The experience that most touch me on the pilgrimage was doing the Stations of the Cross in Fatima. While walking the Stations of the Cross we stopped at the Fourth Station (Peter’s Denial), as we walked away a cool breeze swarmed by and I felt at peace and that God was really with me. At that point in my life I really came to believing that God was always with me and that he brought me on this journey to find my faith. Later on that evening I explained my experience to Sabrina from the NATSICC group. She placed her arm around me and gave me a smile and said it was okay to openly believe in God and that we were all there to celebrate our faith with young people from all over the world – Soleil White

It was with experiences such as this that we came to the vigil with the Holy Father at Cuatro Vientos, when the storm hit, everyone shared umbrellas, coats and groundsheets. We tried to stay dry but just got soaked right through. The WYD cross fell over in a gust and hit a bishop, and the Holy Father remained in his chair, ignoring advice for him to move to shelter, in front of us like Peter the Rock. The whole event resulted in bringing the crowd closer together in true solidarity around our Pope. And, in addition, the rain settled the dust and cooled things down, and after the storm had passed, the wind dried the soaked us so that it made for a bearable night. Before he left, the Holy Father, who also got soaked, said:

Dear Young Friends, We have lived together an adventure. Strengthened by your faith in Christ, you have resisted the rain. Before leaving I wish you all good night. Have a good rest. I thank you for the sacrifice that you are making and I have no doubt that you will offer it generously to the Lord. We shall see one another tomorrow, God willing, in the celebration of the Eucharist. I am expecting all of you. I thank you for the fine example that you have given. As happened tonight, you can always, with Christ, endure the trials of life. Do not forget this. I thank you all.

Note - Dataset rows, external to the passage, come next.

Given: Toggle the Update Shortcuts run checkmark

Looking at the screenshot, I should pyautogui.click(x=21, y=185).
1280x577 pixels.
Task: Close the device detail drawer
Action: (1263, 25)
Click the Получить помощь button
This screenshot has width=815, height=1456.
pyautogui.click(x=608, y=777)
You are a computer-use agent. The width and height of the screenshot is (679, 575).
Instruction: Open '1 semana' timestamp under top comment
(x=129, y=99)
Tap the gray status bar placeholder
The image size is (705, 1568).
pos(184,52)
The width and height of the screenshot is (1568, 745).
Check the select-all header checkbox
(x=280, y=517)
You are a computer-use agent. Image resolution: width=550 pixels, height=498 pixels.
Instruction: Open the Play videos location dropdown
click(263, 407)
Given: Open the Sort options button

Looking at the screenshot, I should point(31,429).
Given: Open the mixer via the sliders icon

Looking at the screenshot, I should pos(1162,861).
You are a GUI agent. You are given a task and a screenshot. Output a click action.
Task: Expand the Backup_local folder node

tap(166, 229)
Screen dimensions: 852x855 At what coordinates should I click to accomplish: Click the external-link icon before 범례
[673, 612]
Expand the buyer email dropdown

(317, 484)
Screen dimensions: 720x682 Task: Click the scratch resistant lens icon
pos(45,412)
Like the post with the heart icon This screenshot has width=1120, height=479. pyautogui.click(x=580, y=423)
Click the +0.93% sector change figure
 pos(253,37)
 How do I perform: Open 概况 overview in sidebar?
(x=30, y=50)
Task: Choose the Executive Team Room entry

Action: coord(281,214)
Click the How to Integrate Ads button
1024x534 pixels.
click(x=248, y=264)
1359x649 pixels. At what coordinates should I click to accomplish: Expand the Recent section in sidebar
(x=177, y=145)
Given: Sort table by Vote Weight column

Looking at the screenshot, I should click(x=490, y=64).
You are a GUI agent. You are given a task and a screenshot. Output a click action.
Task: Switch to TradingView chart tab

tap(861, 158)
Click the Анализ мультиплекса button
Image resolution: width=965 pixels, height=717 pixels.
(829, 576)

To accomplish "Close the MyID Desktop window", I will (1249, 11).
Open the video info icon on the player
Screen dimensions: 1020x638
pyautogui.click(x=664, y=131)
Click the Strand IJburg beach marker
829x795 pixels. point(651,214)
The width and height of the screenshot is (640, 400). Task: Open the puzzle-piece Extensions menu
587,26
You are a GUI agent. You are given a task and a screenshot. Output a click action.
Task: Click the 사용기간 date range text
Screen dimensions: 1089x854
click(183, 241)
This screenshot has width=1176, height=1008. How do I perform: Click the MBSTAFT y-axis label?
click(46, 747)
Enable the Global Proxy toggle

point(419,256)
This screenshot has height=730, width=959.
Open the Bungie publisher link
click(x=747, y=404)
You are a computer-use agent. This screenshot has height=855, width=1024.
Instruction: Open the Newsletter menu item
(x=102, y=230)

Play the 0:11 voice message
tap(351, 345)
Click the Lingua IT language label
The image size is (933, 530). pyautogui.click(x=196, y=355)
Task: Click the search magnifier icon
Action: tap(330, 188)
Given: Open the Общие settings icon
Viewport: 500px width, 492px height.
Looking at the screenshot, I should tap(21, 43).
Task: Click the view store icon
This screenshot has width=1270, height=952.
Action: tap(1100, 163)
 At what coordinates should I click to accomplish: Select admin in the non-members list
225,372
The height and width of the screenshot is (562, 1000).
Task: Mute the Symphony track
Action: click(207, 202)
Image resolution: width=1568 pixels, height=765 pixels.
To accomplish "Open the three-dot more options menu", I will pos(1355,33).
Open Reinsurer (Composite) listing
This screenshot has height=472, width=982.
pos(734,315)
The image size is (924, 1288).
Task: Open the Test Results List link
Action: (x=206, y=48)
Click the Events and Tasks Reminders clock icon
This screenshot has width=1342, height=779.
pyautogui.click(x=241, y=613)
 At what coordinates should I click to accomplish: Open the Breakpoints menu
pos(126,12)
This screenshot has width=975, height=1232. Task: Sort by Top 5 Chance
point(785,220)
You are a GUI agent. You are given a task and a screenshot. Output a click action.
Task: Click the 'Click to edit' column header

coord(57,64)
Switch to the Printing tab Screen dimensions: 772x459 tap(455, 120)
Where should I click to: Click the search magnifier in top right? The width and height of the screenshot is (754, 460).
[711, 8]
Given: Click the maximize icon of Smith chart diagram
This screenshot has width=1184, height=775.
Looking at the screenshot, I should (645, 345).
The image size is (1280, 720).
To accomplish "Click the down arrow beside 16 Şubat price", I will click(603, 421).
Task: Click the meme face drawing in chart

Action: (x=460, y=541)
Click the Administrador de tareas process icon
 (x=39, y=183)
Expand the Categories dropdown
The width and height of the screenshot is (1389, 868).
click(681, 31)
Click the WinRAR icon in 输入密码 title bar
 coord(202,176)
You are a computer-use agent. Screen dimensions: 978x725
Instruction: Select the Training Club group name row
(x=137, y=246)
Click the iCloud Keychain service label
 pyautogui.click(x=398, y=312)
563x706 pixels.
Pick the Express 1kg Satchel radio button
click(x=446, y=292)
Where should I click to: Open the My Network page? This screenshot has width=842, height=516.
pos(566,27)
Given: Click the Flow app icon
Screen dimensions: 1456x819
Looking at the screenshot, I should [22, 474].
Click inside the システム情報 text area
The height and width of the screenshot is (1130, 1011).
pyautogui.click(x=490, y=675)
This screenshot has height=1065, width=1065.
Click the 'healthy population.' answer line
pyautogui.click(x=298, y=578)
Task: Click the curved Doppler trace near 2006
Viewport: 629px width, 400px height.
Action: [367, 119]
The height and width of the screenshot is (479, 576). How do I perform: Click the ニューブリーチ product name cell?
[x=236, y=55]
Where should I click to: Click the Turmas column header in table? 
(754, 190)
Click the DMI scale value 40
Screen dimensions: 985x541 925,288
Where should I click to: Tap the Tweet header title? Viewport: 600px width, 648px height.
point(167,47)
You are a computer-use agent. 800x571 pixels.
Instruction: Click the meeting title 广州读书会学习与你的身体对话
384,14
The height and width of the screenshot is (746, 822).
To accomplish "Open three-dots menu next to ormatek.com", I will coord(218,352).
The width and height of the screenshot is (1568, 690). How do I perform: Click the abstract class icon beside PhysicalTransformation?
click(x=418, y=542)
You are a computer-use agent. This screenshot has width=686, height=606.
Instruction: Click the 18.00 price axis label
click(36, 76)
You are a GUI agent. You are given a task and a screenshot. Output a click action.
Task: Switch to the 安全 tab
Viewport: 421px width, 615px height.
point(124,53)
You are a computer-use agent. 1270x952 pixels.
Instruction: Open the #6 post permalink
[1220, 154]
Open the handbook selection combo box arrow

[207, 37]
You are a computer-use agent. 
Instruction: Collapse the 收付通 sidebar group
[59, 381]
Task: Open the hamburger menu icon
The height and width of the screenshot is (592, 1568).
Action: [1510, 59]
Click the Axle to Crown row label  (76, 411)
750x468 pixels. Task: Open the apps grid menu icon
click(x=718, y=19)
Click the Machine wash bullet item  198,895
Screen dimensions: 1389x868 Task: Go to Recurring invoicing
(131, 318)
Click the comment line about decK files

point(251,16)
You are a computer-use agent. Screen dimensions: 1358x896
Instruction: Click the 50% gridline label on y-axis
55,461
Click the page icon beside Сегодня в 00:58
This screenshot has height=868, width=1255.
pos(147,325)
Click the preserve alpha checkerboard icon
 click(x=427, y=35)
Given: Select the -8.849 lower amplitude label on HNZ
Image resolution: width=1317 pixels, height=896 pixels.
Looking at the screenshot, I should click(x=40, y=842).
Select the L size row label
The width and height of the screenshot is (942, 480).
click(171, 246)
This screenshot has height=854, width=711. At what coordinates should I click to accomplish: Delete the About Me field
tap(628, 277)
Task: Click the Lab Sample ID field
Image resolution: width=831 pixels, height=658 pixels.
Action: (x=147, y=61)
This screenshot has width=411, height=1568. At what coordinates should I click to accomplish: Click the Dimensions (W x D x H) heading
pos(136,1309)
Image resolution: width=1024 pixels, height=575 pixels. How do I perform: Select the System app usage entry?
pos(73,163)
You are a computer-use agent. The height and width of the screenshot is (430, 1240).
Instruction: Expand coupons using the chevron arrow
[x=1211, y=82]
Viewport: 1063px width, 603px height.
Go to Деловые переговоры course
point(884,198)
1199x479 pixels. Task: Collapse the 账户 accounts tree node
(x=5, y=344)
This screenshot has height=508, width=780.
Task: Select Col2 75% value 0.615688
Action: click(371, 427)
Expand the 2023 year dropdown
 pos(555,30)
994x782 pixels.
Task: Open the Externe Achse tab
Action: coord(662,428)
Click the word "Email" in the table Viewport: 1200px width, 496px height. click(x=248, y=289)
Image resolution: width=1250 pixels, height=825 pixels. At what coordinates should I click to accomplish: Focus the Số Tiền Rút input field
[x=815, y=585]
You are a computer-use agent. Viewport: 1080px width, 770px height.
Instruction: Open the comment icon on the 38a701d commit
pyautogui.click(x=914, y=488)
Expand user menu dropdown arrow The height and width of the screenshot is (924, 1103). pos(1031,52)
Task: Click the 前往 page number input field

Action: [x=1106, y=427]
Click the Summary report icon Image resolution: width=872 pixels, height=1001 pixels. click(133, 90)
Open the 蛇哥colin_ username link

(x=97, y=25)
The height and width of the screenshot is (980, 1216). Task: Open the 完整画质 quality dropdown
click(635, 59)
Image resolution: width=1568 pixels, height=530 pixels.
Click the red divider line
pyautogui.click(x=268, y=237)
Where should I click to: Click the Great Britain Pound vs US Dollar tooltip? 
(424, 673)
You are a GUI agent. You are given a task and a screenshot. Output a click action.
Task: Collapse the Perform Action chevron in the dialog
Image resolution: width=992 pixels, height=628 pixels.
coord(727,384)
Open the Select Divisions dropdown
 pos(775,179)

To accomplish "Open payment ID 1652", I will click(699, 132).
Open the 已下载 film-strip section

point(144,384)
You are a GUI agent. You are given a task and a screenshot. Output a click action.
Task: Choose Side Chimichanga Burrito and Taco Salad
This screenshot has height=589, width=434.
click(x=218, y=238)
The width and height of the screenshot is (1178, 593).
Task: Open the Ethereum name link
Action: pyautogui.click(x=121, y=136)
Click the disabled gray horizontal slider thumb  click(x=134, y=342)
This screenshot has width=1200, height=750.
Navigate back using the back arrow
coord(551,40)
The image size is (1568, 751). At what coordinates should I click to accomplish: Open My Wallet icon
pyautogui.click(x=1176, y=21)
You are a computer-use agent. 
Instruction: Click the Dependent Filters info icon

The WYD program was intended to remind us that we are not accidents on this earth, but willed out of the love of God and destined to help each other reach the dizzy heights God has made possible for each one of us. On Sunday morning the Holy Father continued:

Yes, dear friends, God loves us. This is the great truth of our life; it is what makes everything else meaningful. We are not the product of blind chance or absurdity; instead our life originates as part of a loving plan of God. …If you abide in the love of Christ, rooted in the faith, you will encounter, even amid setbacks and suffering, the source of true happiness and joy. Faith does not run counter to your highest ideals; on the contrary, it elevates and perfects those ideals. Dear young people, do not be satisfied with anything less than Truth and Love, do not be content with anything less than Christ.

So WYD was a chance to encourage, strengthen and challenge one another. In many ways our Sunday Mass here in Broome is the same. Here we come to put aside the cares of this world and remember that there is something bigger than us of which we are a part. At the time of WYD, Vargas Llosa, a famous Spanish writer and agnostic, wrote that World Youth Day was: a gigantic festival and there are two possible readings of this event: one which sees World Youth Day as more a superficial than a religious festival, and the other which interprets it as proof that the Church of Christ maintains its strength and vitality. I was there both for the event and the testimonies of young people who participated.  I know that there was nothing superficial about WYD, jusdt as there is nothgin superficial about our presence here today.

Pope Benedict always reminds his listeners that his role is to present eternal truths in a way that encourages us think and then act in a positive way. St John Chrysostom provides a perfect conclusion to our reflection on WYD and today’s liturgy, and the necessary action that will result from it:  
             
You will be doing everything for the glory of God if, when you leave this place, you make yourselves responsible for saving a brother or sister, not just by accusing and rebuking him or her, but also by advising and encouraging, and by pointing out the harm done by worldly amusements, and the profit and help that come from our instruction.
In other words, “Whoever tries to save those that are negligent, and to snatch them from the jaws of the devil, is imitating Christ as far as a human being can.” What other work could equal this? Of all good deeds this is the greatest; of all virtue this is the summit.

That is what PopeBenedict aimed for in Madrid. That gift of God, given through the Holy Father and two million young people, is offered to this parish and every Parish in the world today.  May we accept this extraordinary gift of the Holy Spirit.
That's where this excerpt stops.